Platinum-based chemotherapeutic drugs as effective sensitizers of colon and prostate cancer cells to the apoptotic action of TRAIL

Platinum-based chemotherapeutic drugs such as cisplatin or oxaliplatin are used in therapy of various solid tumors, but their application is limited due to acquired/inherited cancer cell resistance and serious side effects to normal tissues. A novel platinum (IV) adamantylamine ligand-containing complex LA-12 has been introduced and shown as highly effective in elimination of several cancer cell types including those resistant to cisplatin. Our previous and current work highlighted the abilities of LA-12 to trigger colon cancer cell death (apoptosis) in significantly lower doses compared to cisplatin or oxaliplatin, and independently on the cell confluency or p53 status. In addition, we were the first to demonstrate that compared to cisplatin, LA-12 can act as a more effective sensitizer of colon and prostate cancer cells to apoptosis induced by TRAIL (tumor necrosis factor-related apotosis inducing ligand), a unique cytokine with promissing anticancer potential.
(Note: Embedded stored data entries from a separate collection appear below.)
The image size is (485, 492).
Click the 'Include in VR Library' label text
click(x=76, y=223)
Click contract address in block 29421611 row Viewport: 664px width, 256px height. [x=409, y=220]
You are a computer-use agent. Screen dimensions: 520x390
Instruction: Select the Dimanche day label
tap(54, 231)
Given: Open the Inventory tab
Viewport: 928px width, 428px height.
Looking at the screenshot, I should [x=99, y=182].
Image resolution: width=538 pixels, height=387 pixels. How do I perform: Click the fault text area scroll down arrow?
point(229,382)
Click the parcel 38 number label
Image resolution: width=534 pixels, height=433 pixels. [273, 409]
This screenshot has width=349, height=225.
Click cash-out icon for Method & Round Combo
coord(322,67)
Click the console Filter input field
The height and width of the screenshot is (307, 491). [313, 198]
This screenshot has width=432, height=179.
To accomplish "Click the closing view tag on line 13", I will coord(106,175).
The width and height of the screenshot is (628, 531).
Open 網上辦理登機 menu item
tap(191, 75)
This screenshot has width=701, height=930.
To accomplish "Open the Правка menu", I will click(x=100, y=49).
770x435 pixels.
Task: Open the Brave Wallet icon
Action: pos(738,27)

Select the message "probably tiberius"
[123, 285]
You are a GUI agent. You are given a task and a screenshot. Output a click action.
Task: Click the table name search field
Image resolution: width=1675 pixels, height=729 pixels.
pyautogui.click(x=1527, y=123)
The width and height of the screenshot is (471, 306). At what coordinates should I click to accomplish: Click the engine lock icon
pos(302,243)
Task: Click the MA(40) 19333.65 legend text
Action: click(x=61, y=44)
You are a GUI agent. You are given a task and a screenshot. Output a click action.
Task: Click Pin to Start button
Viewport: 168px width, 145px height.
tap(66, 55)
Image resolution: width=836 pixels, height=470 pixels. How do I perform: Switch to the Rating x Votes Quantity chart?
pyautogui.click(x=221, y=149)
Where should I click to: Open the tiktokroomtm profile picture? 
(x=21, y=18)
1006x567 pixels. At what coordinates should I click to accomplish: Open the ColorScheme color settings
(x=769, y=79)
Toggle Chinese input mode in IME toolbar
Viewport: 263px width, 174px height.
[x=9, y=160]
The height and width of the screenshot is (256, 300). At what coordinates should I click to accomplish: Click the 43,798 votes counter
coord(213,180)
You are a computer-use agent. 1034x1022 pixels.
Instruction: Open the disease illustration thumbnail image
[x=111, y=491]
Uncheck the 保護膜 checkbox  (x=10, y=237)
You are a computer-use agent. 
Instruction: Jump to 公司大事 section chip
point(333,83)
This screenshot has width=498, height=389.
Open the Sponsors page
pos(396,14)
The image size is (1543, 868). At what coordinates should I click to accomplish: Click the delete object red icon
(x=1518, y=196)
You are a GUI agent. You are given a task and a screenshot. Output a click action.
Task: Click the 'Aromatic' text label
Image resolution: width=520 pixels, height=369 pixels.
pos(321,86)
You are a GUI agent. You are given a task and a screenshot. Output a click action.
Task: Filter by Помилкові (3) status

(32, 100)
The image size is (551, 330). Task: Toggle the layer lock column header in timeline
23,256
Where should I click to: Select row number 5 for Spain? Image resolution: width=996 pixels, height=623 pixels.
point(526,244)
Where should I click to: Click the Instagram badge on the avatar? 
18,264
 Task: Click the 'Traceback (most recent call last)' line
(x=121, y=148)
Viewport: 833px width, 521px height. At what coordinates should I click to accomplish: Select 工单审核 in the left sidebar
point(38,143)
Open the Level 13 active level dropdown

We examined and compared the molecular mechanisms of the individual action of the conventionally used and novel platinum-based drugs as well as their ability to substantially contribute to the enhancement of TRAIL-induced apoptosis in several human colon and prostate cancer cell lines. The stimulation of apoptotic response following the LA- 12/cisplatin + TRAIL combination was demonstrated at the level of TRAIL death receptors and/or mitochondria. The results of our detailed molecular investigations, especially focused on the mechanisms of caspase activation and the role of selected Bcl-2 family proteins will be presented in our contribution, and the potential therapeutic targets and the relevance of the drug application in cancer treatment will be discussed.

This work was supported by the IGA of the Ministry of Health of the Czech Republic (NT 11201-5) and Czech Science Foundation No. P301/11/1730.